Alguien podría juzgar a este hombre y, por extensión, a todos aquellos que se dejan llevar por Dios, como enemigo de los bienes de este mundo, lo que no se corresponde con la verdad. Nuestro salmista está poniendo a la persona en el centro de la creación, no debajo de ella. Me explico. Este hombre entendió con toda su claridad la palabra que escucharon Adán y Eva en la creación: “Llenad la tierra y sometedla” (Gé 1,28). He ahí la clave del sabio cuyo prototipo es nuestro salmista: Los bienes de la tierra están a mi servicio, no yo al suyo; soy yo quien los someto, no ellos a mí.

En realidad, nuestro amigo es todo él una profecía del Hombre Nuevo por excelencia: Jesucristo, en quien se cumple en plenitud la Palabra dada a Israel. Es más, le conocemos como la Palabra del Padre hecha carne (Jn 1,14). Gracias a Él, el salmista es también una profecía acerca de todos aquellos que, a lo largo de la historia, lleguemos a ser sus discípulos en espíritu y en verdad.

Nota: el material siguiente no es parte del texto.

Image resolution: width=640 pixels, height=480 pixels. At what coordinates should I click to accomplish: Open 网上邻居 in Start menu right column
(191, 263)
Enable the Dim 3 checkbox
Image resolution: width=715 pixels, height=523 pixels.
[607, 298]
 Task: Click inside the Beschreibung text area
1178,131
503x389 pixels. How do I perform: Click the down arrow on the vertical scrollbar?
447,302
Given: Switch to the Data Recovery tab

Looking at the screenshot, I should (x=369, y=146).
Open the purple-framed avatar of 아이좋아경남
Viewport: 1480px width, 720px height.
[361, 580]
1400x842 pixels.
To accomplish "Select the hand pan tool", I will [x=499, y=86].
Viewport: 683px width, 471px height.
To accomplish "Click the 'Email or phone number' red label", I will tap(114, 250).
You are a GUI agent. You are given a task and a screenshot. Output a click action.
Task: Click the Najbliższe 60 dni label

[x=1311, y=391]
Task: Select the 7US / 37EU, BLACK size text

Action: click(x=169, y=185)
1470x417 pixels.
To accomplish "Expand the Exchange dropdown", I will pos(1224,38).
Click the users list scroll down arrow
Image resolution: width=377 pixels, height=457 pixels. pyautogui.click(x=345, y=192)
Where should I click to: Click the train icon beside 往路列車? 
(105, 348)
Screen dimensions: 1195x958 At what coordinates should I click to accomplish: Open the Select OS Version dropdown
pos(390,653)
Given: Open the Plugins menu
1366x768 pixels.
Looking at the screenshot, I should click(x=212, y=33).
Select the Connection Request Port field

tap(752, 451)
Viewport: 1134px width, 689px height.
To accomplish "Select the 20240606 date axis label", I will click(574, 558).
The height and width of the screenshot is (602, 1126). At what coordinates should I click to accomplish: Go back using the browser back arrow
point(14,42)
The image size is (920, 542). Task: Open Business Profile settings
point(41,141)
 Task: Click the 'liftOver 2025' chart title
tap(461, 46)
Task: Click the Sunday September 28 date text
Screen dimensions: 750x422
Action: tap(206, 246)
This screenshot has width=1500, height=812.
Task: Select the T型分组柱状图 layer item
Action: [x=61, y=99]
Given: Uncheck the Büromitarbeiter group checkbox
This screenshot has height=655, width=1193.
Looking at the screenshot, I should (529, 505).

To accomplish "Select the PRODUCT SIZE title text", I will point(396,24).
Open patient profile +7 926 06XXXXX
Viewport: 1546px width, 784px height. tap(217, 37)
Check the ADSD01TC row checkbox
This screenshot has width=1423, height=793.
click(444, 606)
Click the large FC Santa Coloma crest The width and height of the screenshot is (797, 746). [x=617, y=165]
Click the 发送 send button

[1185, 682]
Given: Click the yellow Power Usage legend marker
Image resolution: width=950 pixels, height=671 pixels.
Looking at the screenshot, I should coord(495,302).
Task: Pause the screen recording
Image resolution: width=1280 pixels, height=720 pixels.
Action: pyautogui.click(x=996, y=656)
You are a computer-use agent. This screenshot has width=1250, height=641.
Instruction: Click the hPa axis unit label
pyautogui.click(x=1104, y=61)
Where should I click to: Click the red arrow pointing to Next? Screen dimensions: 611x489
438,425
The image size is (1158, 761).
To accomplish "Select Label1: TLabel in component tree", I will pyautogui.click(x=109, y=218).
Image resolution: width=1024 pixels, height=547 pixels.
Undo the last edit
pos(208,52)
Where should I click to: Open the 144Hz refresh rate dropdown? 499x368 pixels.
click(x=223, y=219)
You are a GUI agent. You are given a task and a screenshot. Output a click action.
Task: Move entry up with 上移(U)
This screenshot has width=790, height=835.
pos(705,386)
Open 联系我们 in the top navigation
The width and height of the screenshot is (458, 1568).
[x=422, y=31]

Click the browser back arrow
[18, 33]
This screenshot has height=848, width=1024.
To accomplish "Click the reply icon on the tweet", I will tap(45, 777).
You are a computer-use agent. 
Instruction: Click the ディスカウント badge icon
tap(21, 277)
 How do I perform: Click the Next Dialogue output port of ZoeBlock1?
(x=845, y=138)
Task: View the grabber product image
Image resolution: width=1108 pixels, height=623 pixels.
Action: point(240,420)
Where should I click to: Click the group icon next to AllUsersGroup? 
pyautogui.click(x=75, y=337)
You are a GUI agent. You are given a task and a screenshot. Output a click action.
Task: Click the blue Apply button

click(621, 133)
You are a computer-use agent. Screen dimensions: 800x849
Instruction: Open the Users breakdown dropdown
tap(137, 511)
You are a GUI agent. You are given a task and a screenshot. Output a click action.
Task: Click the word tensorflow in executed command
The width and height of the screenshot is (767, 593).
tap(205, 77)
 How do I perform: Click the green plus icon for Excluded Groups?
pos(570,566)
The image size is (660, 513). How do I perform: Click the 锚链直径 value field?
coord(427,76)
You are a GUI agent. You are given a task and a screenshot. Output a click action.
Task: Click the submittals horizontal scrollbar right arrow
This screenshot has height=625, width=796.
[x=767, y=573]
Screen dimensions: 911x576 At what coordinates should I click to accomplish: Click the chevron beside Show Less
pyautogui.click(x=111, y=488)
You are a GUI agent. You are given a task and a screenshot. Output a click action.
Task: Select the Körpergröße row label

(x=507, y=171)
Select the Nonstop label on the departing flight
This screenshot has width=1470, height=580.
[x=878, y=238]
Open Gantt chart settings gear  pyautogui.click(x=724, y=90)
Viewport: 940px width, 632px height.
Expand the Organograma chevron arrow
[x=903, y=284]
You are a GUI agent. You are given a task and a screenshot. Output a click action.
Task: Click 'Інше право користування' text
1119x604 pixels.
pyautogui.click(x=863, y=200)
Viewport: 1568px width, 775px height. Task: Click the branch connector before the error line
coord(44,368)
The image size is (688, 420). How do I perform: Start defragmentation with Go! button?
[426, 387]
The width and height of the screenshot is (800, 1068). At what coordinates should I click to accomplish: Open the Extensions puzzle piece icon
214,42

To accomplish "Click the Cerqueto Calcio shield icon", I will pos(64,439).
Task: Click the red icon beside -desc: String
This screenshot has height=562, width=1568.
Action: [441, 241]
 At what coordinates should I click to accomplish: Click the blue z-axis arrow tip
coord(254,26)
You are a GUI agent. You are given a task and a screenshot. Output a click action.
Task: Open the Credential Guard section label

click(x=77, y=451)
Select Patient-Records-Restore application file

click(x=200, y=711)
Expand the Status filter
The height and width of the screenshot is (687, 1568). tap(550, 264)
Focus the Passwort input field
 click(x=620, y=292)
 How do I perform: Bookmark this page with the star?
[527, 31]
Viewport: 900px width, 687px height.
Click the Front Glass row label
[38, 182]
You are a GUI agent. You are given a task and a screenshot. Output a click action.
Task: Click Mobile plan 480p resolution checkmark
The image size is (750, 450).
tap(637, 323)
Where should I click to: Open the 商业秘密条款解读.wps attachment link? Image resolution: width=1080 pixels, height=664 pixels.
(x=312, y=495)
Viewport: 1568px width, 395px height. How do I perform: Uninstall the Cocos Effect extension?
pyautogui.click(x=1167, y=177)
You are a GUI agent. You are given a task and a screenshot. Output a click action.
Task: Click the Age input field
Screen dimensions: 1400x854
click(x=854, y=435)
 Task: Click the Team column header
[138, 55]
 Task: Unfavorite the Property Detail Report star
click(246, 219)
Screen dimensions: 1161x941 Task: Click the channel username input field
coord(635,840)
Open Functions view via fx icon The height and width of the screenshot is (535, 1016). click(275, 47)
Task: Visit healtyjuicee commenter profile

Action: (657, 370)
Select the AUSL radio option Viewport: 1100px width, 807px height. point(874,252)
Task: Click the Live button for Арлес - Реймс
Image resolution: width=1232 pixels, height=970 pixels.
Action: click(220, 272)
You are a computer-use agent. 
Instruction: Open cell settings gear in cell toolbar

Jesús, el Hombre Nuevo, el Buen Pastor, “llama a sus ovejas –a los que quieren ser sus discípulos- una a una y las saca fuera” (Jn 10,3b). Las saca fuera del recinto de impiedad y mentira, adonde las condujo y dejó recluidas aquel que les prometió solemnemente “seréis como dioses”. Las sedujo, las engañó y las apelmazó entre cercas. Al oír la voz del Buen Pastor, estas ovejas empezaron a desperezarse, se despertaron y se dijeron unas a otras: “¡Luego eran mentira los altos, la barahúnda de los montes!” (Jr 3,23). Entendemos este texto aclarando que los altos y los montes designan el culto a los ídolos.

Semejantes a Él

Sí, mentira fue lo que oyeron Adán y Eva, y que nosotros hemos seguido oyendo de parte de los ídolos. Sí, mentira y tan ilusorio que nos hicimos infantiles, porque los ídolos “tienen boca y no hablan, tienen ojos y no ven; tienen oídos y no oyen, ni un soplo siquiera hay en su boca. Como ellos serán los que los hacen, cuantos en ellos ponen su confianza” (Sl 135,16-18).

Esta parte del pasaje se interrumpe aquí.